26 April 2024

TAVI and PAPS in-silico clinical trials: our final milestone in progress

The goal of SIMCor is to demonstrate how the use of in-silico testing methodologies, including virtual patient cohorts and modelling and simulation (M&S), can support the verification, validation and regulatory approval of new and orphan medical devices. Most importantly, the project aims to show how M&S can reduce the use of animal testing and the size and duration of clinical trials, helping to adjust device design beforehand and deliver safer and more effective devices, in a shorter time and at lower costs for healthcare systems.


The project, now in its last 6 months of implementation, has succeeded in developing and validating a Virtual Cohort Generator (VCG), now embedded in its Virtual Research Environment (VRE), able to generate cohorts of aortic stenosis and heart failure patients, as well as healthy pigs, for conducting in-silico testing of TAVI and PAPS devices. 
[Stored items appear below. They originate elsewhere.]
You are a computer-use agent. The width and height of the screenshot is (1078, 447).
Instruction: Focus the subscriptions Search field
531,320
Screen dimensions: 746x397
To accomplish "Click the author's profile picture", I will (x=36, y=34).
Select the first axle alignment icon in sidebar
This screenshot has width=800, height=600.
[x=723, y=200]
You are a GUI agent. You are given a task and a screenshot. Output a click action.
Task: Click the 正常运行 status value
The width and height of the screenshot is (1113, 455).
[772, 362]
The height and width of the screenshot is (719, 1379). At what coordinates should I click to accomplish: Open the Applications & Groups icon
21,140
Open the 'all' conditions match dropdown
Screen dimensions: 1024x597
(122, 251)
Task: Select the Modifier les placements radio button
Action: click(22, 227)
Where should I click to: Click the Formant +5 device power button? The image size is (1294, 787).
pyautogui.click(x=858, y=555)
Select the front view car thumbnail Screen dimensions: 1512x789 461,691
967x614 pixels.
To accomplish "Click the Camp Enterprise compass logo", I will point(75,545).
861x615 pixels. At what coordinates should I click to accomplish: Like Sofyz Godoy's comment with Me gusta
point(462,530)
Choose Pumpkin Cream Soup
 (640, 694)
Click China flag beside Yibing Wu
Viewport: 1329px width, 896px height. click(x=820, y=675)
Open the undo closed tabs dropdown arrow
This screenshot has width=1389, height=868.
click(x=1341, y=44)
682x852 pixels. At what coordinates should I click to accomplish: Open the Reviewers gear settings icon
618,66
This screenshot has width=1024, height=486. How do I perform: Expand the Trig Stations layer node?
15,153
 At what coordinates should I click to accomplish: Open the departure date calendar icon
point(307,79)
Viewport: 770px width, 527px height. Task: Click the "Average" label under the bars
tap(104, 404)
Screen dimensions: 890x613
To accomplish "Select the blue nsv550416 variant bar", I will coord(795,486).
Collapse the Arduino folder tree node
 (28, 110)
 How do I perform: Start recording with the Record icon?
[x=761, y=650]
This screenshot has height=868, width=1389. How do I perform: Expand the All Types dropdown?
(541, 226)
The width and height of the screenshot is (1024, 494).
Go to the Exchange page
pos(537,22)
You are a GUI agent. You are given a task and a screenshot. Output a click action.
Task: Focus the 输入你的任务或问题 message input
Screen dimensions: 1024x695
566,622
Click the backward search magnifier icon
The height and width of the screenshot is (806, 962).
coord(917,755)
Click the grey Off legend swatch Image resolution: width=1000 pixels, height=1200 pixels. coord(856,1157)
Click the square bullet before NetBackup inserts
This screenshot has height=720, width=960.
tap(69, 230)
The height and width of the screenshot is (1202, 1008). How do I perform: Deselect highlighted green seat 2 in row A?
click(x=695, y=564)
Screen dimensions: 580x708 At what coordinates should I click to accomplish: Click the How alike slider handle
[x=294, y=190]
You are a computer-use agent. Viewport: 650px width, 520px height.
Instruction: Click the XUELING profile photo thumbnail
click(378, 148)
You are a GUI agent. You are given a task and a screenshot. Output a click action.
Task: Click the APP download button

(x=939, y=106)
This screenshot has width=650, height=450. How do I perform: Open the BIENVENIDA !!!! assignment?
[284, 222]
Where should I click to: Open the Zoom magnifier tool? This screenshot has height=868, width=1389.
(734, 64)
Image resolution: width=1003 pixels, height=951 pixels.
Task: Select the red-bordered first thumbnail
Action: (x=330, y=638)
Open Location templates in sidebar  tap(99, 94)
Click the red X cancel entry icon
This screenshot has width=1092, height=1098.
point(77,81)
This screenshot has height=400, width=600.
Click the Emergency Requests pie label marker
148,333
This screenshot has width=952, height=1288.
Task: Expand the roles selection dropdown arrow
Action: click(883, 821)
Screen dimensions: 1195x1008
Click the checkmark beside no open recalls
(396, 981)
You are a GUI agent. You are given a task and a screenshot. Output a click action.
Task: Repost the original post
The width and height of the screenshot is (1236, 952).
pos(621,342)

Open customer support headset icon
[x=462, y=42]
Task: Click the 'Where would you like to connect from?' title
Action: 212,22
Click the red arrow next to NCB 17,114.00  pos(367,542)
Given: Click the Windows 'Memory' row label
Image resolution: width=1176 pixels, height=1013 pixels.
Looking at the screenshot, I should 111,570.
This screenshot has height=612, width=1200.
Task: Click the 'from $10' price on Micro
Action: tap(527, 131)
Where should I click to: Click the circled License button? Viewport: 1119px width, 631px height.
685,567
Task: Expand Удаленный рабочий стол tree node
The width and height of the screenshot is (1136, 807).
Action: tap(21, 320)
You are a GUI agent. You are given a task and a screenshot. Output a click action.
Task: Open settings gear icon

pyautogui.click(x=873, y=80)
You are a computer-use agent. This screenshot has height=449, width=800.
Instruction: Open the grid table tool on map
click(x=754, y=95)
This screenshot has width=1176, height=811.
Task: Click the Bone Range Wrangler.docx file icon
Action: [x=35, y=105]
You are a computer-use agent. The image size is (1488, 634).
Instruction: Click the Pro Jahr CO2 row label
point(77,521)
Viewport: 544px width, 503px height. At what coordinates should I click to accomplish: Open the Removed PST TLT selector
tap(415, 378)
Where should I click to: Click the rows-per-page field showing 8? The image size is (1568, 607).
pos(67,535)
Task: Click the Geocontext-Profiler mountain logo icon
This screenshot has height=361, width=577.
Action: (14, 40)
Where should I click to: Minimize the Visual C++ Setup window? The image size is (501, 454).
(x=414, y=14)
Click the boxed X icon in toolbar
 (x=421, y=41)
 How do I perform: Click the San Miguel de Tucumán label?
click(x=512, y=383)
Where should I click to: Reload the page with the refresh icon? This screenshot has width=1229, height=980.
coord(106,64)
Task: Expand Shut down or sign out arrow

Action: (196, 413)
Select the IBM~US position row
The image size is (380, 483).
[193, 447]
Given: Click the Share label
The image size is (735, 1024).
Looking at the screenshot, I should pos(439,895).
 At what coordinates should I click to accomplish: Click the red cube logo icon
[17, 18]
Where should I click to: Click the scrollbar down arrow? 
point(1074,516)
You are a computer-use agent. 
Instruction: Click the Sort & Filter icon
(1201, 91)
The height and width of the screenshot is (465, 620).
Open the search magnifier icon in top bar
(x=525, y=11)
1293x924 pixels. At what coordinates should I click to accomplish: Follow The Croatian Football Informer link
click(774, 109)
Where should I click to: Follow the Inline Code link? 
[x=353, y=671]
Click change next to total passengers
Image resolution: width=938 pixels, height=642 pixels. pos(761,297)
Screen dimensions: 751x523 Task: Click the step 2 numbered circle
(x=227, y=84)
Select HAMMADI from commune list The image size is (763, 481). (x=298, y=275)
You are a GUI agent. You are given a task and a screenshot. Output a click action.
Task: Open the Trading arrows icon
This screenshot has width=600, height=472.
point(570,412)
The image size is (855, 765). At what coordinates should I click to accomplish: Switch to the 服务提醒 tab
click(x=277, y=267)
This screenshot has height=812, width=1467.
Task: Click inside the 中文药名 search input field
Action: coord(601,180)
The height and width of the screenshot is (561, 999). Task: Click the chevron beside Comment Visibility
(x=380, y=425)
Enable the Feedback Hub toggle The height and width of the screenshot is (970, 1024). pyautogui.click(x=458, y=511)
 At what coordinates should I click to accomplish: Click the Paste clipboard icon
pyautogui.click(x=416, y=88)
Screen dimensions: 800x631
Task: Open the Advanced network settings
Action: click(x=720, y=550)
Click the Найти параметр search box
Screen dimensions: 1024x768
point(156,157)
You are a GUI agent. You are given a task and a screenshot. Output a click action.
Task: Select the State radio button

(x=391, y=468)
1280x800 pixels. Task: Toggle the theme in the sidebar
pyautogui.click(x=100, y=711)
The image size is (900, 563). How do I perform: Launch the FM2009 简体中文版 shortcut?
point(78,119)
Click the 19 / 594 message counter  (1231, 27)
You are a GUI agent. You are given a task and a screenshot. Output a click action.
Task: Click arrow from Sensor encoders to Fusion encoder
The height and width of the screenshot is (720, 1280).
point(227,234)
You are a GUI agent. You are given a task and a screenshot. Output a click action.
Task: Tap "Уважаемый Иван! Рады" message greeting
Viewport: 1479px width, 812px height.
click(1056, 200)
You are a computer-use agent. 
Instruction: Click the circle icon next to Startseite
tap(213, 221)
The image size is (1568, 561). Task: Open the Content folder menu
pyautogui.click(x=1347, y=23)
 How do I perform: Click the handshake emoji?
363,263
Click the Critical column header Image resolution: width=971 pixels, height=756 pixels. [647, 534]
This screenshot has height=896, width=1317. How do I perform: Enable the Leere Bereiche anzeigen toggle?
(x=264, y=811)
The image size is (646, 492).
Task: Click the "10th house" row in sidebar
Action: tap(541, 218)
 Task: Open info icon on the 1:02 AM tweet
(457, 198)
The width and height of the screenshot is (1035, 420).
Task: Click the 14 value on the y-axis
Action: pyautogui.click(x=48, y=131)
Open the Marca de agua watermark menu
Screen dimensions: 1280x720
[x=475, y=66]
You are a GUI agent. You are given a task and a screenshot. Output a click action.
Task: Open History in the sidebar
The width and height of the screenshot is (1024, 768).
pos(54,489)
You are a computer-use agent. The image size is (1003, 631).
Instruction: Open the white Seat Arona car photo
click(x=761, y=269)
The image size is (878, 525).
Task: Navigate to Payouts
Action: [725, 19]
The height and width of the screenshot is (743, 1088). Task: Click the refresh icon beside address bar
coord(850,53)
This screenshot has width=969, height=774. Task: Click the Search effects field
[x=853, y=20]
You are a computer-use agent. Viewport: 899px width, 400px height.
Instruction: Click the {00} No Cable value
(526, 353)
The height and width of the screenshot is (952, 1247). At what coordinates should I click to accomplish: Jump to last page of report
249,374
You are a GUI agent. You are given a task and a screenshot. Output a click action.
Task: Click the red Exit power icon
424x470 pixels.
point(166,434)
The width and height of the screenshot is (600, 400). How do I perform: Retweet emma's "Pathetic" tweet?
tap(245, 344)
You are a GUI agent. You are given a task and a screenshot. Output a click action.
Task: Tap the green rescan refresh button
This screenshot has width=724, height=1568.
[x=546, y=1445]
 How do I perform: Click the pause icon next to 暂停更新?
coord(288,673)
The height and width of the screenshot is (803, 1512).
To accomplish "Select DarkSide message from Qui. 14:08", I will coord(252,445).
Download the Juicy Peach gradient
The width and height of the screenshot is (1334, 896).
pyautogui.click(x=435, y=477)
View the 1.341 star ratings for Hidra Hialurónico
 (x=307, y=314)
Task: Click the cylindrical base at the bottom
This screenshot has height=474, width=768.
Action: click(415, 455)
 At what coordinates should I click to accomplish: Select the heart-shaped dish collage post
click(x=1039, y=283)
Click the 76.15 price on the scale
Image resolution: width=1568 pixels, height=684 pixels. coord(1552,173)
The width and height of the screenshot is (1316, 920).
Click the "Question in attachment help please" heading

Now, leveraging these resources, the project is going through its final step, which consists of the conduction of 4 in-silico clinical trials (ISCTs) to evaluate specific questions of interest for TAVI and PAPS, to validate the overall reliability and applicability of its approach. This effort will be carried out through the collaboration of IIB, TUE, and CHA, carrying out the ISCT simulations for TAVI and PAPS, ECRIN, which supports the study design and statistical analysis, TUE and UTBV, which developed the VCG and its implementation within the VRE. The ISCT studies will also serve the purpose of validating the usability of the R-Statistical Environment, a statistical analysis environment developed by ECRIN in the R programming language for the specific purpose of ISCT design, conduction and result analysis. 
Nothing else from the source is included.